ASSIGNMENT. The answer must be an exact copy of the lines from the one with "The height and" through the final line below, with no pictures and nothing else.

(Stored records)
Segment Open
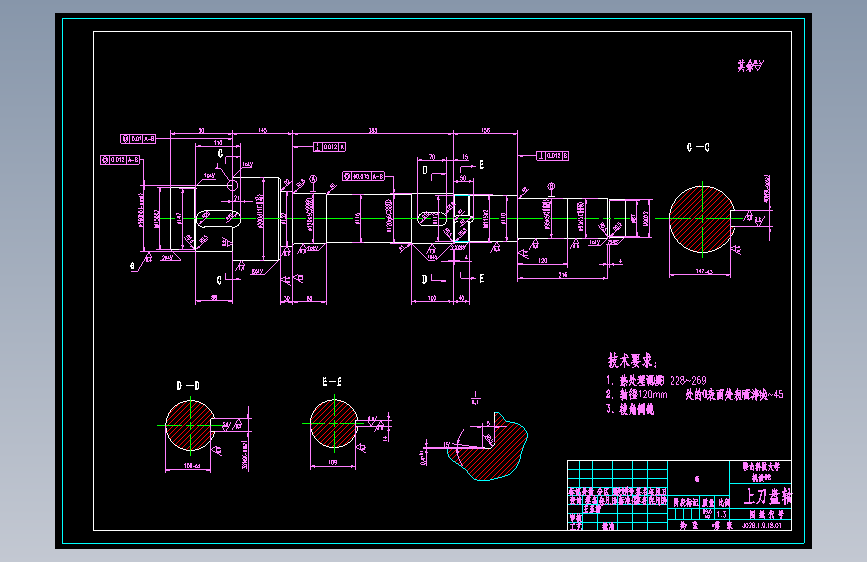Image resolution: width=867 pixels, height=562 pixels.
Task: Select the 其余 surface roughness note at top right
Action: [750, 66]
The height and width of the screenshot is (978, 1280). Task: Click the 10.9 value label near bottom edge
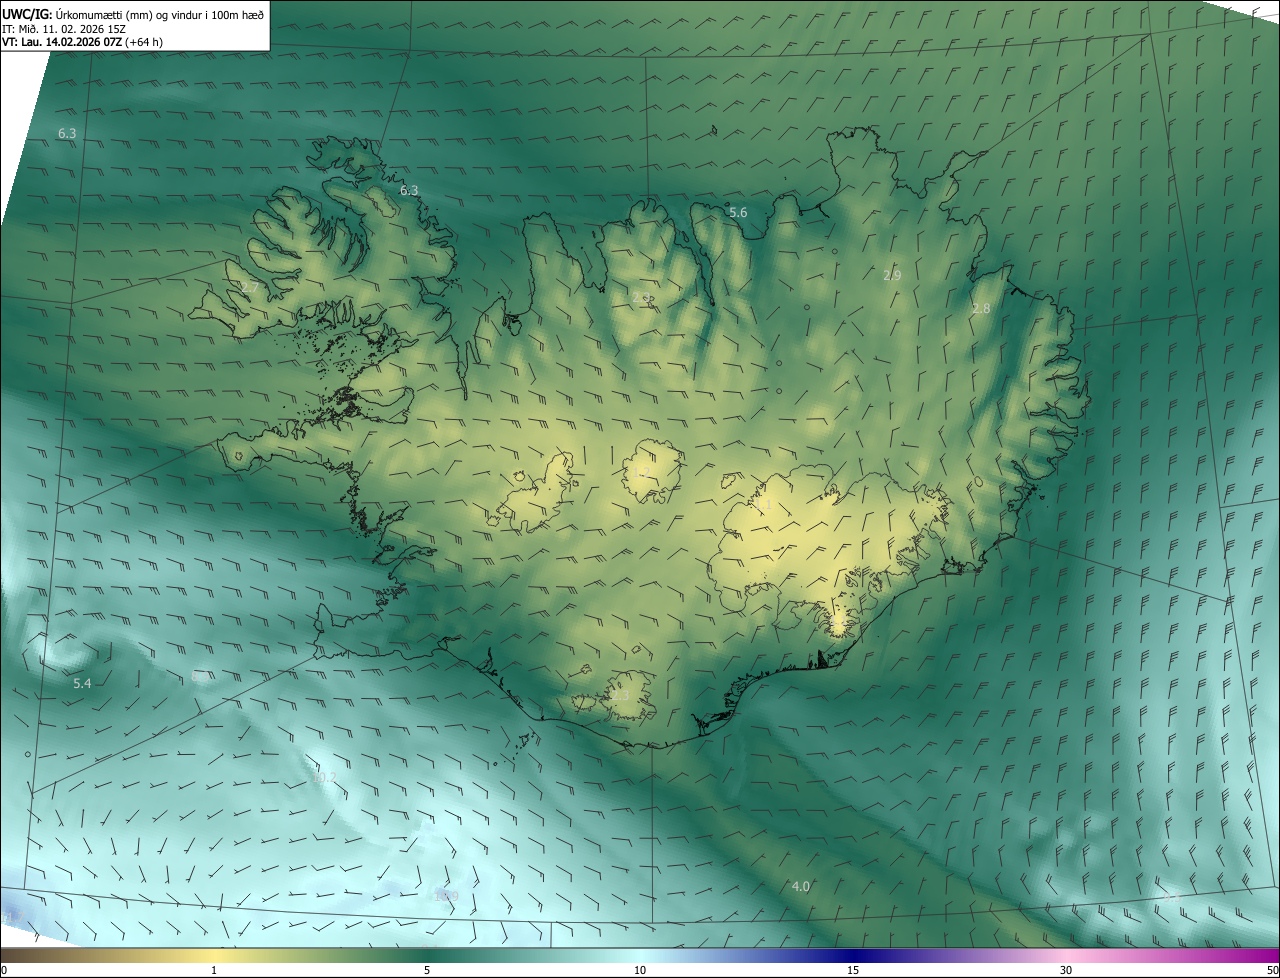tap(445, 896)
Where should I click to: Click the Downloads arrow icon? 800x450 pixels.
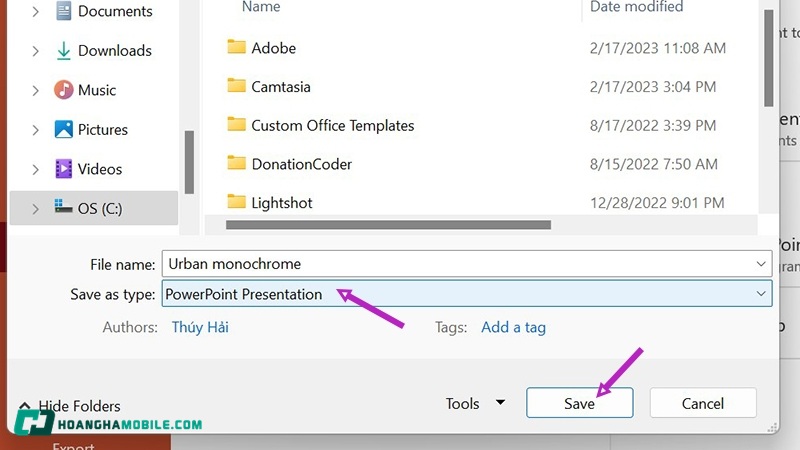(63, 51)
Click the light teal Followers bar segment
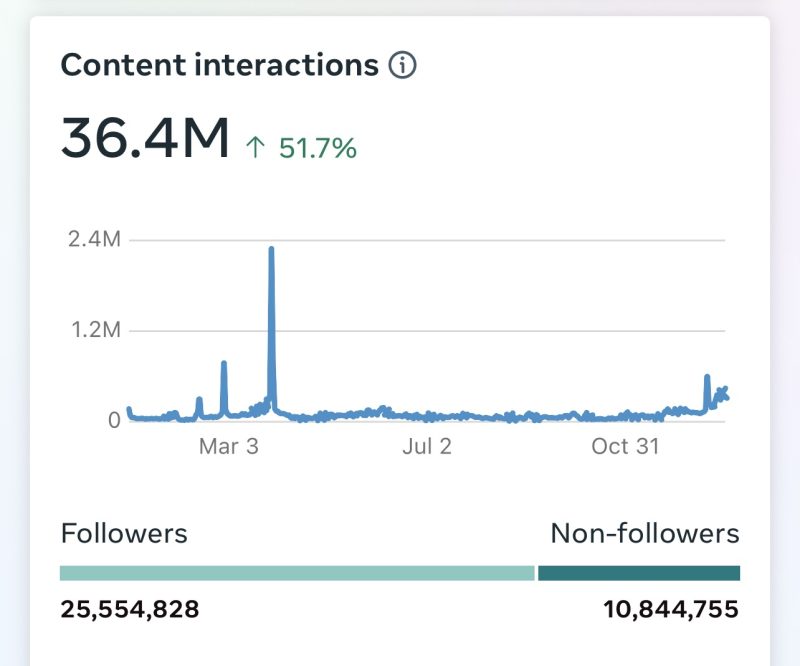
Segment Closed
FINAL ANSWER.
The height and width of the screenshot is (978, 1280). Task: Click the 10.9 value label near bottom edge
tap(445, 896)
Where should I click to: Click the Downloads arrow icon? 800x450 pixels.
(63, 51)
Click the light teal Followers bar segment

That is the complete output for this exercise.